Home > Dispatches > Daily Dispatches 2019 >Daily Dispatch #250

September 10, 2019: Bravery

I have been told by some who don’t know me well, but have heard of some of the things I’ve done, that I am a very brave person. Hearing this, I’ve raised my eyebrows, and then quickly changed the subject. The truth be known, I am not a brave person at all. I do things, but for the most part, I live in a state of abject fear.

This is why I am putting off having my fractured tooth pulled. The thought of having this done absolutely terrifies me. Well, yesterday my worst fears, that it was going to be yanked out soon, sent me into a tailspin.

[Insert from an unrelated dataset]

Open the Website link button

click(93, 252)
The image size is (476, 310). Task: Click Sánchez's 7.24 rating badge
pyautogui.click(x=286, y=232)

The dental receptionist called me and we set an appointment time; this was the day after I arrived home from my trip. I assumed that we’d talk about what needed to be done. I had abandoned my invisalign/quasi brace work while on the trip – I soon discovered that putting in and removing those things while out on the trail was near impossible. I arrived at the dentist, and after a short wait, I followed the technician to the dental chair, and sat down. Above me, on a screen, was an image of my fractured tooth. I don’t know the technician’s name – I call him Vladimir because he speaks with a Russian accent.

Alys and Raudi

His first words are “I need to go over extraction procedures with you.” Hearing this, my sympathetic nervous system went into overdrive. My heart rate increased, my eyes dilated, and I started to sweat. “No!” I yelled, adding in a softer voice, “It’s not coming out today.” My sense of alarm alarmed Vladimir, who exited the room. The dentist, who was in the adjoining room, pulled down his mask and stuck his head around the corner.

“We have to talk first,” I said. “It’s not coming out today, is it?”

“No, no,” he said, adding “be with you in a minute.”

Several minutes later Dr. Gerr appeared at my side and asked me how my trip had gone. I provided him with a few particulars then made a conversational leap over a small creek, telling him that it was not possible to take the retainers in and out on the trail. He patted my arm reassuringly, and then said that we’d finish up with the series.

Dr. Gerr took one of the retainers I had on hand and inserted one on my uppers. The pain nearly sent me through the roof. “Hurts,” I yelled. He removed it and told Vladimir, who’d appeared on my other side, to take some new scans. Hearing this, my parasympathetic nervous system took over. I relaxed and let out a loud sigh.

There. Extraction averted, and averted further when Vlad told me that it would be a few weeks before the new retainers arrived. Hearing this, I suppressed my euphoria. However, I again became fearful after asking him to tell me what the extraction would entail. He pointed to the screen and said that extracting the tooth might be difficult because I’d had a root canal, and therefore the tooth was fragile, meaning (my words) they will have to dig around for the pieces.

“You’ll have to put me out for this,” I said.

“Yes, yes, IV, Nitrous, some syrup,” he said.

I left the room post haste. Like I said at the beginning of this dispatch, I am not a brave person, nor will I ever be.